Instruction: Copy the records below, swapping every "Pick" for "Select" and changing nothing else.

------------------------------------------------------------

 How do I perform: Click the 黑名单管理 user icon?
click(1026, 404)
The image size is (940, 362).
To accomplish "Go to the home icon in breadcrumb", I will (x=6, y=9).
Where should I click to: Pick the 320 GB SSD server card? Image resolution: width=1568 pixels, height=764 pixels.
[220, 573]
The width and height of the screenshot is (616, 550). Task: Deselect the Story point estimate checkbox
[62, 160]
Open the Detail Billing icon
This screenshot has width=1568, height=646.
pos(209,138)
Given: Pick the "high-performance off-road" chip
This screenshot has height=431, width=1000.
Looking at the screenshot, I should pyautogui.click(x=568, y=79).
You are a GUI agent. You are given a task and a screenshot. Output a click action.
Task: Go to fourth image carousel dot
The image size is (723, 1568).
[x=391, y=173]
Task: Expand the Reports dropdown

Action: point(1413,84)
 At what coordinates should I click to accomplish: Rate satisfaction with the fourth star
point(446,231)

------------------------------------------------------------

Answer to the task:
 How do I perform: Click the 黑名单管理 user icon?
click(1026, 404)
The image size is (940, 362).
To accomplish "Go to the home icon in breadcrumb", I will (x=6, y=9).
Where should I click to: Select the 320 GB SSD server card? Image resolution: width=1568 pixels, height=764 pixels.
[220, 573]
The width and height of the screenshot is (616, 550). Task: Deselect the Story point estimate checkbox
[62, 160]
Open the Detail Billing icon
This screenshot has width=1568, height=646.
pos(209,138)
Given: Select the "high-performance off-road" chip
This screenshot has height=431, width=1000.
Looking at the screenshot, I should pyautogui.click(x=568, y=79).
You are a GUI agent. You are given a task and a screenshot. Output a click action.
Task: Go to fourth image carousel dot
The image size is (723, 1568).
[x=391, y=173]
Task: Expand the Reports dropdown

Action: point(1413,84)
 At what coordinates should I click to accomplish: Rate satisfaction with the fourth star
point(446,231)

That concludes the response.